KRICT’s Medicinal Bio Research Division will synthesize the AI-recommended drug candidates, subjecting them to thorough pharmacological and toxicological assessments. KRICT Director Kwang Rok Kim remarked, "AI is fundamentally transforming the landscape of drug discovery. It allows us to develop optimized therapeutic compounds faster and with greater safety, delivering unprecedented precision in medicine."

J INTS BIO will oversee the entire project, managing clinical trials to validate AI-based predictions and develop clinically proven, patient-specific treatment protocols. This approach aims to expedite the path from laboratory research to market readiness, making advanced cancer therapies more accessible to patients worldwide.

A Game-Changer in Oncology: Government and Industry in Harmony

This collaboration marks a transformative leap in cancer research, showcasing the potential of merging AI with biotechnology. Seong-Kyoon Choi, Director of DGIST’s Core Protein Resources Center, stated, "AI and supercomputing together set a new standard for protein analysis and drug design precision. This partnership is poised to deliver groundbreaking advancements in cancer treatment." National Assembly Member Seong Hoon Park underscored the national importance of this initiative: "The integration of AI and biotech is crucial for elevating South Korea’s global competitiveness in the bio-industry. The government will continue to provide unwavering support for these pioneering research efforts."
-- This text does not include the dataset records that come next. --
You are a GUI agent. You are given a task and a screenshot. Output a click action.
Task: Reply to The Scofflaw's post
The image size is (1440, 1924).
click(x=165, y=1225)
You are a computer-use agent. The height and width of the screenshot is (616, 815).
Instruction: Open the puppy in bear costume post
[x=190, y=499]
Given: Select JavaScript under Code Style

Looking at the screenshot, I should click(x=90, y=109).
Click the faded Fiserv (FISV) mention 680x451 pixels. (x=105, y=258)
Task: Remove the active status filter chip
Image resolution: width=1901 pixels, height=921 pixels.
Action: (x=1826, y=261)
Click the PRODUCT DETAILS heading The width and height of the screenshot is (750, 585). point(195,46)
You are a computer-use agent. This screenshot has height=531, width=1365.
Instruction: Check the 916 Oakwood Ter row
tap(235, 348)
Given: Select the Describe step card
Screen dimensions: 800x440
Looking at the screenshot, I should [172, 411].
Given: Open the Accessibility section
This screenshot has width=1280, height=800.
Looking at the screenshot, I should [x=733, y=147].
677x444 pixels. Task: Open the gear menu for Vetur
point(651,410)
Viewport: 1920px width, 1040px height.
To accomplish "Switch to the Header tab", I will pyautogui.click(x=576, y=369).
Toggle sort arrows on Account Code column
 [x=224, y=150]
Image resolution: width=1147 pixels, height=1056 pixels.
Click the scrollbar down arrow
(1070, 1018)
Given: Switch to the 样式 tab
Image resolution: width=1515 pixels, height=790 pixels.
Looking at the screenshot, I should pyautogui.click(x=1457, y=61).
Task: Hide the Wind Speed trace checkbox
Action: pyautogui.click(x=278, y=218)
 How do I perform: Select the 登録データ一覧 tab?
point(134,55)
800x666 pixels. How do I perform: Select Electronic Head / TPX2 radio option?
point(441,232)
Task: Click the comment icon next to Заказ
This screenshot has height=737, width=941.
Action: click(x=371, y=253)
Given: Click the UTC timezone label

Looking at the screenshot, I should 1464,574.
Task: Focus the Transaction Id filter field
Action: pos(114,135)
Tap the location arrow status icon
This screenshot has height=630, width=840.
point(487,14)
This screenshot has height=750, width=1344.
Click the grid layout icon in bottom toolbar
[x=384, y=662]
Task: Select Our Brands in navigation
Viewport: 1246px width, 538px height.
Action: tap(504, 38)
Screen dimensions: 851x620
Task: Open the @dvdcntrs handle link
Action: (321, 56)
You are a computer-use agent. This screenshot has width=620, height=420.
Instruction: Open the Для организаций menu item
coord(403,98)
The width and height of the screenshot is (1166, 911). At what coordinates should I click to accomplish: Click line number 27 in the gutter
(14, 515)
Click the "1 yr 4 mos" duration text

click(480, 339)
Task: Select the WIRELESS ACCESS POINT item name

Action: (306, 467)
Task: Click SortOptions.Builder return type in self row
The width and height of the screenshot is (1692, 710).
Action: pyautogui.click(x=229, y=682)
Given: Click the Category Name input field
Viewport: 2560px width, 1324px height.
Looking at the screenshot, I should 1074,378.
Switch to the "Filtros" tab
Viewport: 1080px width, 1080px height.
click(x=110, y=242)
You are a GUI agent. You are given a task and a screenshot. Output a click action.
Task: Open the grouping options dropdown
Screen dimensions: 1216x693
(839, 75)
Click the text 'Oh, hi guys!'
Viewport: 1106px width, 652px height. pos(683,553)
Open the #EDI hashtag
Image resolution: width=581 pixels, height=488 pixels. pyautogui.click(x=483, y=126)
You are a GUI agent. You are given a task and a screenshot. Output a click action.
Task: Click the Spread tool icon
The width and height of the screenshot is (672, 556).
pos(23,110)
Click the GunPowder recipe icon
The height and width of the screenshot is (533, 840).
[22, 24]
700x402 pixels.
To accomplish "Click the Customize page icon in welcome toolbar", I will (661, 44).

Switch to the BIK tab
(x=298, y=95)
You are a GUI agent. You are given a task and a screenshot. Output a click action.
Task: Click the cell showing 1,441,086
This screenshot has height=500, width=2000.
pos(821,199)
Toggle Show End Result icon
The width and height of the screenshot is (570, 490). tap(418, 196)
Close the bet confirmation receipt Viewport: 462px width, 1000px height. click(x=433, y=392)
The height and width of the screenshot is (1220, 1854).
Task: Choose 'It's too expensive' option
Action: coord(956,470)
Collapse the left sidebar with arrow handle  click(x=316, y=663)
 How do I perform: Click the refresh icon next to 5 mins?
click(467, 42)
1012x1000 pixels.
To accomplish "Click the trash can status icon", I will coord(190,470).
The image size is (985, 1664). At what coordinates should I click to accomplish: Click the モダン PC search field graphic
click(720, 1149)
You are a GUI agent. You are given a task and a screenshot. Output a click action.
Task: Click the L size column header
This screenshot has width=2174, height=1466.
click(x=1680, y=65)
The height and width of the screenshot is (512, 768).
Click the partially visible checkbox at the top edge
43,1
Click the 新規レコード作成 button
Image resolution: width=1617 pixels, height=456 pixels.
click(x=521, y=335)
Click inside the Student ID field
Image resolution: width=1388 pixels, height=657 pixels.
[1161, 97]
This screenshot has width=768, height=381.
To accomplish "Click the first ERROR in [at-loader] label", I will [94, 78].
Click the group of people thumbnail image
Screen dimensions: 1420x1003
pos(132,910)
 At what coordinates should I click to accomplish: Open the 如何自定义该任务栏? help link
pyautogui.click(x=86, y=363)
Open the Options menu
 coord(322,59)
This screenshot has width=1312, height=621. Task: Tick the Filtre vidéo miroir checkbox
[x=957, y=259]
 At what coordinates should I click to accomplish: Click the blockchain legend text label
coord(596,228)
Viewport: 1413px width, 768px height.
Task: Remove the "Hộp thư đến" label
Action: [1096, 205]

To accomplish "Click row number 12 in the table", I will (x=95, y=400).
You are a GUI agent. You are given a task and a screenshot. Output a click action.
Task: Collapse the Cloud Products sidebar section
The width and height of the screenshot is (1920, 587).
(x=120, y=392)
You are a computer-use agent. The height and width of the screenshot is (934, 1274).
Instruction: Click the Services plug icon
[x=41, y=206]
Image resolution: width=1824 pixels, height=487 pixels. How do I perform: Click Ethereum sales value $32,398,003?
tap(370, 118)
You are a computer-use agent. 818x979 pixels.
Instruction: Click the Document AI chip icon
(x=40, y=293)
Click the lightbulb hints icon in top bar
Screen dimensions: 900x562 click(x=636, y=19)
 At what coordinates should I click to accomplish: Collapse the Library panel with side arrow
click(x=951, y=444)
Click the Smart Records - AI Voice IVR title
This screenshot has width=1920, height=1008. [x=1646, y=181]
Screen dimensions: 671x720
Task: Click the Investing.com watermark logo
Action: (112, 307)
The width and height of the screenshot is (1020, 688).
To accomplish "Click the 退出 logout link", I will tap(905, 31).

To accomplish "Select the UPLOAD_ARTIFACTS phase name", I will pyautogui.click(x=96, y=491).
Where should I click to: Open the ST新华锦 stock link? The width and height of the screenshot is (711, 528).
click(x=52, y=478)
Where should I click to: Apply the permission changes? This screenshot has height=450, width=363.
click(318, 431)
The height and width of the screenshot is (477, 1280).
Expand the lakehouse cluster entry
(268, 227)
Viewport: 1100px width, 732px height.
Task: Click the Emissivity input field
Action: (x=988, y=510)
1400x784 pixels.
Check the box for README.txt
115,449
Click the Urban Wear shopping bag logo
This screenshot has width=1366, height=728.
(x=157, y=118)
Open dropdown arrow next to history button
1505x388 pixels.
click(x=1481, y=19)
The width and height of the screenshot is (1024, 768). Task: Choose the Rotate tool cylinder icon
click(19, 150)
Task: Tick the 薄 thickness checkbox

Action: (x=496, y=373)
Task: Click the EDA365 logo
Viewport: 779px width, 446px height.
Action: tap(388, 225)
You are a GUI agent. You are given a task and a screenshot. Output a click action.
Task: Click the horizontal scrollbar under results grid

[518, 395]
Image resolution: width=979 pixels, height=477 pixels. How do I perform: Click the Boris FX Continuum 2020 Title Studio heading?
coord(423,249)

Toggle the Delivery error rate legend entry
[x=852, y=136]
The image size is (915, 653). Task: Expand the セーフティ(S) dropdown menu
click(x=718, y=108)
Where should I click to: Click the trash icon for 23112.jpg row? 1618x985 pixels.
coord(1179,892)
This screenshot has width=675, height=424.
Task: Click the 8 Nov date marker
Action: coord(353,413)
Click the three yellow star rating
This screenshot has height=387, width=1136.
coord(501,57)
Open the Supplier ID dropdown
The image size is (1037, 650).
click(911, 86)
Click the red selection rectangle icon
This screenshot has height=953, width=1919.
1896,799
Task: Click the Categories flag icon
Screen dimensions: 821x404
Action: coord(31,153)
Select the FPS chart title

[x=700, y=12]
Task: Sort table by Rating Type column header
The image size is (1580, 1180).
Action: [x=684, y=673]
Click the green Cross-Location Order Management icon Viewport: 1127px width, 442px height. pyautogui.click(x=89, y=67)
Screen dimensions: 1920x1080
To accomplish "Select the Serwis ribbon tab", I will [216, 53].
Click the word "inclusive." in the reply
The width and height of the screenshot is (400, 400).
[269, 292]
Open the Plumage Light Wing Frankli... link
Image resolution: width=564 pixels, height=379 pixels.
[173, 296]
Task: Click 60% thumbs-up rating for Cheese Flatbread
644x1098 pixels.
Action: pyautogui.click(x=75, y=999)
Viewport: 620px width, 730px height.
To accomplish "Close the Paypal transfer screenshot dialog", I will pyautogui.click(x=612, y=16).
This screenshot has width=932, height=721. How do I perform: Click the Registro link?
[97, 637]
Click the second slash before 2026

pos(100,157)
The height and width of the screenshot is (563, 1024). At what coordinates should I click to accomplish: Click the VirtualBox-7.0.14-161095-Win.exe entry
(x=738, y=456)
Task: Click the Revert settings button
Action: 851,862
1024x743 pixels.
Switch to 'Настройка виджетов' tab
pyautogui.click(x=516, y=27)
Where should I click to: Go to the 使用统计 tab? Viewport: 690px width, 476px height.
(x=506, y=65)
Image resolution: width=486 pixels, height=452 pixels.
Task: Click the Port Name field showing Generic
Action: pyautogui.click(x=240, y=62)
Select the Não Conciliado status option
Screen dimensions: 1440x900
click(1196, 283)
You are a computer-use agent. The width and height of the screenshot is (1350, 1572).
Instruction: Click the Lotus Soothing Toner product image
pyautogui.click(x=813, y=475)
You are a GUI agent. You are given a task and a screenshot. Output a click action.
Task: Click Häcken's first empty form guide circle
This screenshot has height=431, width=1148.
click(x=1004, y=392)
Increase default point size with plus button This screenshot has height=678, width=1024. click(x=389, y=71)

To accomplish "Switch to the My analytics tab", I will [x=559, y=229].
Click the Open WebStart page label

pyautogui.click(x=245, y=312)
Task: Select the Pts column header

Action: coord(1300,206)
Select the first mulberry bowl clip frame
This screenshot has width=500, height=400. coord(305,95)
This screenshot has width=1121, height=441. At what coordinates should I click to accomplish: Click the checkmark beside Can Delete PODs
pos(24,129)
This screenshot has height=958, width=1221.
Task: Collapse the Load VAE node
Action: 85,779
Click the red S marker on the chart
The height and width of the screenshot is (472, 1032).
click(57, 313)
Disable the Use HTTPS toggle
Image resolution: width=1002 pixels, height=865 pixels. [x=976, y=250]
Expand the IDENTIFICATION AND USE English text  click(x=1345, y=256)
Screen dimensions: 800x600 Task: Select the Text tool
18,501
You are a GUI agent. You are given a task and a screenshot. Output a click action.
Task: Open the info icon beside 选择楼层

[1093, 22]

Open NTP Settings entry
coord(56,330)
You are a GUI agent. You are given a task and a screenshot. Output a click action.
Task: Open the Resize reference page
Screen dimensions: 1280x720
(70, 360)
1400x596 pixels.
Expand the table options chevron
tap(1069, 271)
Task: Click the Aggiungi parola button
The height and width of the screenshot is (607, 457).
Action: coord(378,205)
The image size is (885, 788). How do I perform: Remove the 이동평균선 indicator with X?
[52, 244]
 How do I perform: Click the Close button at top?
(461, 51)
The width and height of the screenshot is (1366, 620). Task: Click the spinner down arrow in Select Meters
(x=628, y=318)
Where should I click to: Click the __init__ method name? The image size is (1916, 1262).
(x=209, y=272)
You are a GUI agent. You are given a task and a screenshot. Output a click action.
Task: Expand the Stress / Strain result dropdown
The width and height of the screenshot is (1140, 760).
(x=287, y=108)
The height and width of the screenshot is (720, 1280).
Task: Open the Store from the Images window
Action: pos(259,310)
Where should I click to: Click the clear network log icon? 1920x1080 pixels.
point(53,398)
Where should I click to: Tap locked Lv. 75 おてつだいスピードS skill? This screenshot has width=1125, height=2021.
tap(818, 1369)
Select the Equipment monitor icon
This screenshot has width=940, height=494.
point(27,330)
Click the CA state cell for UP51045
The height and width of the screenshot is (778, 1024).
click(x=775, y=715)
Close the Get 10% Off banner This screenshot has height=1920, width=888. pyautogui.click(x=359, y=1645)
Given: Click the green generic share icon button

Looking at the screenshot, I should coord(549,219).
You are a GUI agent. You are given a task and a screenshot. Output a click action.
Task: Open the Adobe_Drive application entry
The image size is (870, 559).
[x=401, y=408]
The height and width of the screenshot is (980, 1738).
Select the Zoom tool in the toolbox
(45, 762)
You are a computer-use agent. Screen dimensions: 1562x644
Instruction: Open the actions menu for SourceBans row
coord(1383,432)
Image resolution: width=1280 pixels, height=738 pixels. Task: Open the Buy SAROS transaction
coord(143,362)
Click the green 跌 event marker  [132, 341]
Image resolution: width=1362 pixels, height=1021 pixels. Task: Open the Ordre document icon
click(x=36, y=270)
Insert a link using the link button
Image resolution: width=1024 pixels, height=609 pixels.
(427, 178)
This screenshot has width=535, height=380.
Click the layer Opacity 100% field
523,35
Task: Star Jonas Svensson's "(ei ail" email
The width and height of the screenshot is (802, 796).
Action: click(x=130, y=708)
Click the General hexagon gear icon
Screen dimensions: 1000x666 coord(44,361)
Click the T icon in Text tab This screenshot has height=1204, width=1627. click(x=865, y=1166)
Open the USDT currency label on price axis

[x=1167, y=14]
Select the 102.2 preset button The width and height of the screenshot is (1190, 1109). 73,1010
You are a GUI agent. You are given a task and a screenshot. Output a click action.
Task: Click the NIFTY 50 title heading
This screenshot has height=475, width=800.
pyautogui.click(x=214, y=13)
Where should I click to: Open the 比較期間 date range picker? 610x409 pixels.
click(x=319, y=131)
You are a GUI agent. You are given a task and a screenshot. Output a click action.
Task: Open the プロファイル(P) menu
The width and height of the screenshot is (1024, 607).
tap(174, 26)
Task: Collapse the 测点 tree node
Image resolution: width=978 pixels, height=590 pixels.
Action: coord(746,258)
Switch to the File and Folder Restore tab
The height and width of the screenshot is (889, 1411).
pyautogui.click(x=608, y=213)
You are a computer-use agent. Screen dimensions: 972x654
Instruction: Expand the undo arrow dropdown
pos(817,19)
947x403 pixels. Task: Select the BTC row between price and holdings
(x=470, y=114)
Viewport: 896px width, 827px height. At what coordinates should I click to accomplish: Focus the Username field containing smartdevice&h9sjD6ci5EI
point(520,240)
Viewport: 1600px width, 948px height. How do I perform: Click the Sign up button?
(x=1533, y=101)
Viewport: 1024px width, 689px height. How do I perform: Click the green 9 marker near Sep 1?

Envisioning a future shaped by precision medicine, J INTS BIO and its partners aim to build extensive cancer data infrastructures, providing a solid foundation for ongoing research and innovation. The consortium plans to unveil interim results from the "AI-Supercomputing-Based Personalized Lung Cancer Therapy" project at a major international conference in the first half of next year, showcasing the project’s far-reaching impact and potential.